Digging Deeper into Operation Shady RAT

Operation Shady RAT: Peeling Through the Layers

New details have emerged about a stealthy attack campaign that security pros say struck more than 70 organizations around the world.

Dubbed Operation Shady RAT by security firm McAfee, the attack’s victims ran the gamut from U.S. government agencies to a Taiwanese electronics company. Following McAfee’s lead, researchers at Symantec peeled back a few extra layers from the attack and revealed more information about how phishing emails spiked with malicious attachments allowed the hackers to steal data for five years.

Inside the attackers’ malicious Excel files, Symantec observed the old – but still effective – Microsoft Excel ‘FEATHEADER’ Record Remote Code Execution Vulnerability (detected by Bloodhound.Exploit.306) being exploited, explained Symantec researcher Hon Lau.

“Once the file is opened on an unpatched computer, a clean copy of an Excel file is dropped and opened so that the user is not suspicious,” Lau blogged. “A Trojan is also dropped and executed.
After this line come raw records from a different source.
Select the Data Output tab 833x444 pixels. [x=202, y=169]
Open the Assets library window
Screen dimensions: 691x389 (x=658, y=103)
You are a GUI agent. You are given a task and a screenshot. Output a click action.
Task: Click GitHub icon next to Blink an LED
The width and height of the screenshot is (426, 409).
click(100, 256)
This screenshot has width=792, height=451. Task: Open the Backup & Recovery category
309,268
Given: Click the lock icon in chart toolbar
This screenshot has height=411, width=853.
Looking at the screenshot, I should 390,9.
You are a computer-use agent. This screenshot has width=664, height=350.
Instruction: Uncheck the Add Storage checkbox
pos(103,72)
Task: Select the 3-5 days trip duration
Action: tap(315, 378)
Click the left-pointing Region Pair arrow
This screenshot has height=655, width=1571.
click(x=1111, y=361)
One possible tell-tale sign of this exploit is that Excel appears to hang for a short time before it resumes, and the application may even crash and restart.”

Once the Trojan is installed, it will attempt to contact a remote site that is hardcoded into the Trojan itself, the researcher continued.
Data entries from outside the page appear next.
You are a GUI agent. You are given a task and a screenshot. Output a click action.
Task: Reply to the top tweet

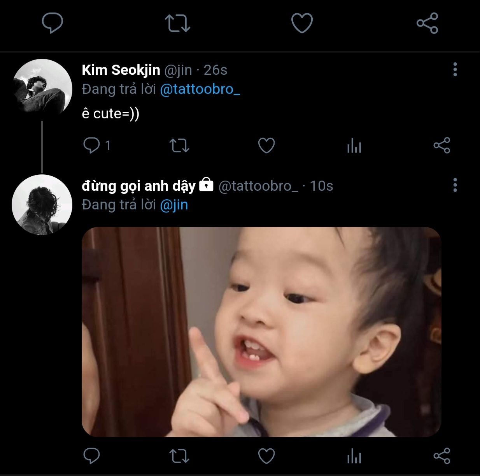(x=53, y=23)
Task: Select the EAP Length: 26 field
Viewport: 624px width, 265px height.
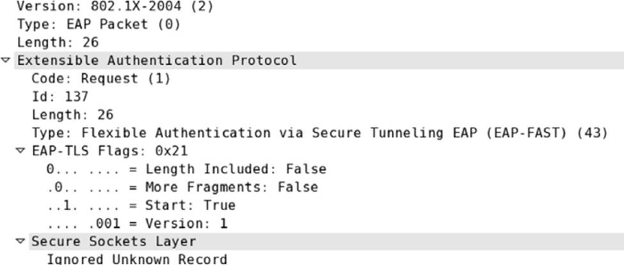Action: click(72, 115)
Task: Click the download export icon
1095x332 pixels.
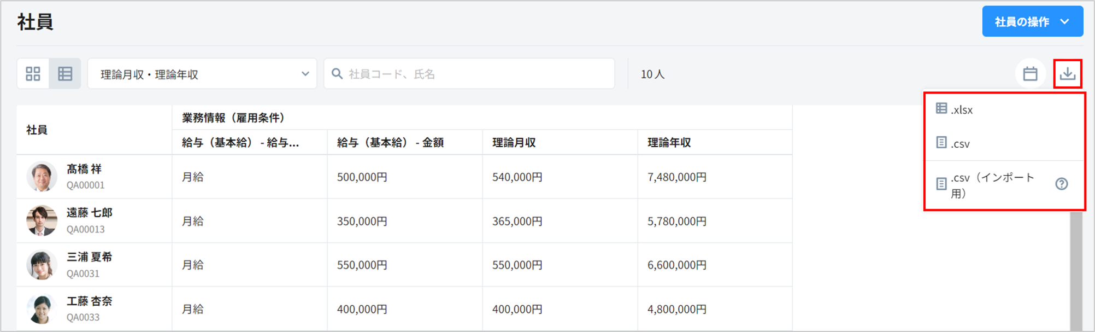Action: (1067, 74)
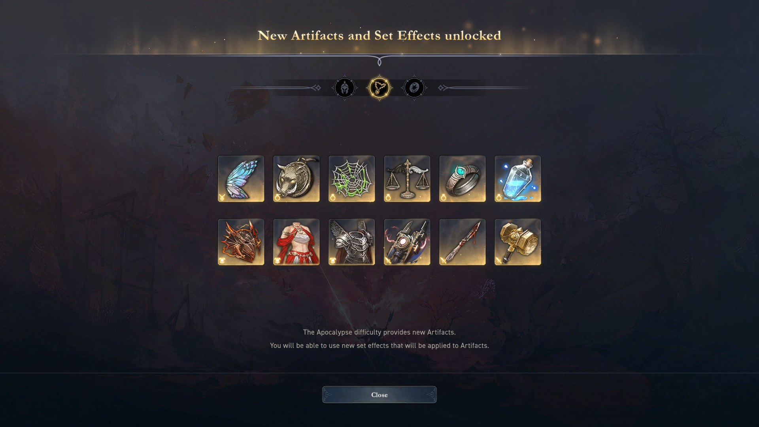
Task: Choose the winged scales artifact
Action: [407, 179]
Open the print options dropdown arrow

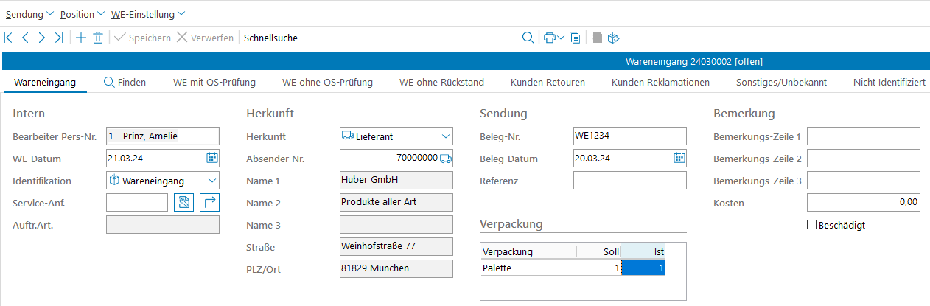pos(561,38)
“The first thing you will notice is that the URLs are pointing at image and HTML files,” Lau blogged. “At first glance, they don’t seem all that suspicious. This is an interesting ploy used by the attackers to hide the commands. Many firewalls are configured to allow image and HTML files to pass through HTTP traffic. Without close inspection, based on the context provided by the Trojan sample, these images and HTML files look totally legitimate.”

“Upon closer inspection of the file and the Trojan code, we can see that there are commands hidden in the image using steganography,” Lau wrote. “These commands are totally invisible to the human eye, since the bits representing the commands are mathematically built into the data representing the image. In the versions of the Trojans that are downloading HTML files, the commands are hidden in HTML comments that look like gibberish, but are actually encrypted commands that are further converted into base-64 encoding.”
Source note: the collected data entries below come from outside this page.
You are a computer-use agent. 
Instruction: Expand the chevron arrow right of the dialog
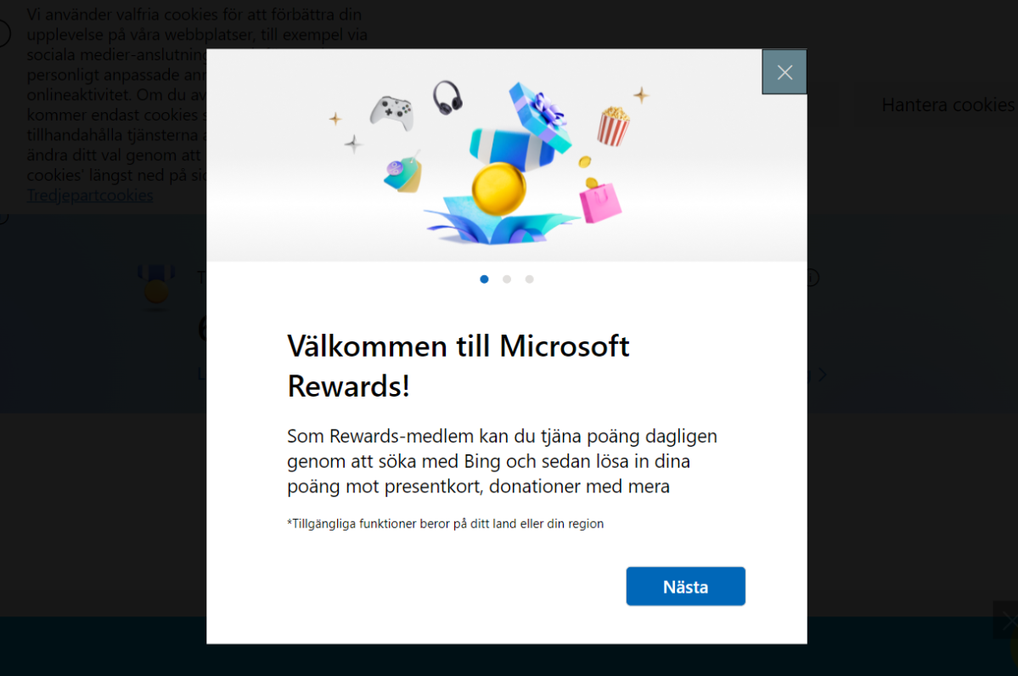click(823, 375)
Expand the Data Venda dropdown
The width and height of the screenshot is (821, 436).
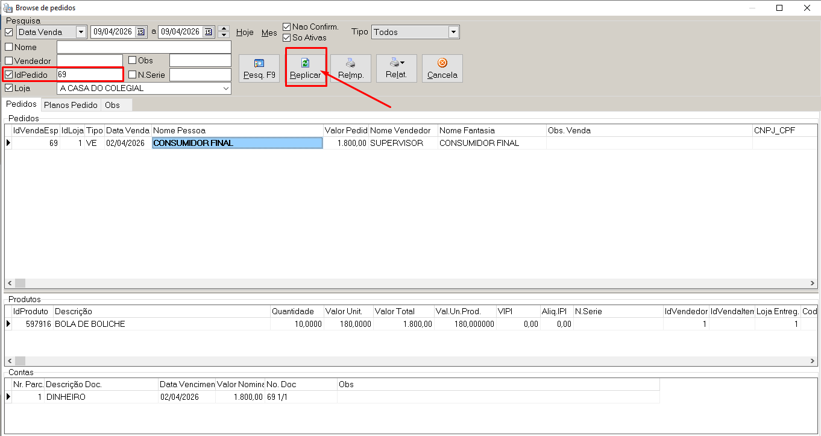(x=81, y=32)
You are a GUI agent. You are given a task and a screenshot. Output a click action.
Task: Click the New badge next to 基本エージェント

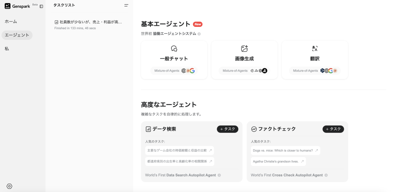pyautogui.click(x=198, y=24)
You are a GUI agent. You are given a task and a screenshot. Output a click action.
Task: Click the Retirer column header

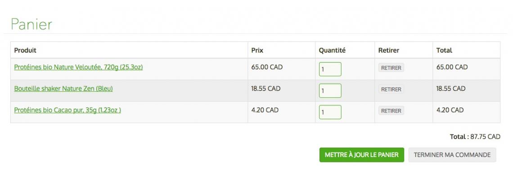(x=388, y=50)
When the Trojan connects to a remote computer, it establishes a remote shell with the computer and enables the attacker to directly issue shell commands to be run on the compromised computer, Lau added.

But does Shady RAT constitute an advanced persistent threat? It may depend on who’s doing the talking.

“While this attack is indeed significant, it is one of many similar attacks taking place daily,” Lau blogged. “Even as we speak, there are other malware groups targeting many other organizations in a similar manner in order to gain entry and pilfer secrets…I would contend that it isn’t (an advanced persistent threat), especially when you consider the errors made in configuring the servers and the relatively non-sophisticated malware and techniques used in this case. Sure the people behind it are persistent but no more so than the myriad of other malware groups out there such as Zeus, Tidserv, and others like them.”